A alta demanda se explica tanto pela adoção em massa das metodologias nas áreas tecnológicas de empresas como pelo uso delas em outros departamentos. Hoje o mercado já fala em organizações ágeis, com entregas rápidas, planejamentos de horizonte mais curto e flexibilidade. “Há um movimento de disseminar a cultura ágil por toda a estrutura organizacional para eliminar barreiras, conectar pessoas de áreas distintas que possam resolver problemas, ter mais contato e cumplicidade com os clientes”, explica Luciana Lima, do Insper.

Uma das empresas que passa por essa transformação é a varejista Magazine Luiza, que está levando o processo tão a sério que foi até a Sué­cia recrutar o brasileiro Henrique Imberti, atual diretor de agilidade da companhia, que começou a se especializar no tema em 2004. Depois de algumas experiências como agile ­coach no Brasil, Henrique foi contratado pelo Spotify para atuar na mesma função, mas em Estocolmo, capital sueca. Ficou por lá de 2014 a 2017.

“A temporada serviu para eu consolidar algumas certezas e derreter outras”, diz. No Magazine Luiza­, seu objetivo (ao lado de um time de nove pessoas) é ajudar a mudar a mentalidade dos mais de 35.000 funcionários — e isso tem apoio do CEO da empresa, Frederico Trajano. “Agile coach, agile master, product owner, scrum master e qualquer variação possível não são super-heróis.
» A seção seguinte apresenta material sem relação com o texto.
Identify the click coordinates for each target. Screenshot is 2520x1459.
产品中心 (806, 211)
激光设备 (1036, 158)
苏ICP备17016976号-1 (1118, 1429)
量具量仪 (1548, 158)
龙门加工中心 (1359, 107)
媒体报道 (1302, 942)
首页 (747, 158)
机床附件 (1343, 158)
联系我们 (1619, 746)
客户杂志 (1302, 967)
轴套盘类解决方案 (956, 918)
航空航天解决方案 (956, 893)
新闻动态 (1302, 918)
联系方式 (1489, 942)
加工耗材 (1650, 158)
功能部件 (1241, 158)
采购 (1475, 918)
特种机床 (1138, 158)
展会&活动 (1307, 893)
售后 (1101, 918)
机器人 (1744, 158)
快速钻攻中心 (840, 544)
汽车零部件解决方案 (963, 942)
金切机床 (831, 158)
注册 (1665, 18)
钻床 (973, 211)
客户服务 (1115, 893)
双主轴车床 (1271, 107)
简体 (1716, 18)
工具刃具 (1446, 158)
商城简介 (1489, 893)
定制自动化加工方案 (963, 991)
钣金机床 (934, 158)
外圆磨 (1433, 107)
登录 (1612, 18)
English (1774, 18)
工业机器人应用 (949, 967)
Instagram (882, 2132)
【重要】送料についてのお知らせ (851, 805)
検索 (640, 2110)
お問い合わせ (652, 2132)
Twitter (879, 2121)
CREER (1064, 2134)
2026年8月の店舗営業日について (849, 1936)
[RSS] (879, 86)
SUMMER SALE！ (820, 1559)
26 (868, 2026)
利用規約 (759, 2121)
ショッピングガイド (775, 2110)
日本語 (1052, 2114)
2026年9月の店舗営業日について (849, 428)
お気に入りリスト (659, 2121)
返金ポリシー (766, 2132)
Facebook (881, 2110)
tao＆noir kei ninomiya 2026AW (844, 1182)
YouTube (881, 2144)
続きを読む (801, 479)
Se não têm apoio interno, não fazem nada, falam para as paredes”, diz Henrique.

A equipe de agilidade do Magalu já colhe alguns frutos. O planejamento estratégico, por exemplo, não é mais anual, mas quadrimestral e ancorado em indicadores modernos, como número de usuários ativos no e-commerce e NPS (net promoter score, que mede a satisfação dos clientes). “Times e projetos mudam rápido, em semanas, mas mudar uma empresa desse tamanho é manobrar um transatlântico; demora um tempo, e é normal que seja assim”, diz o diretor. E ele completa: “Ser ágil é ter mais autonomia, é aprender com os erros para mudar rápido.”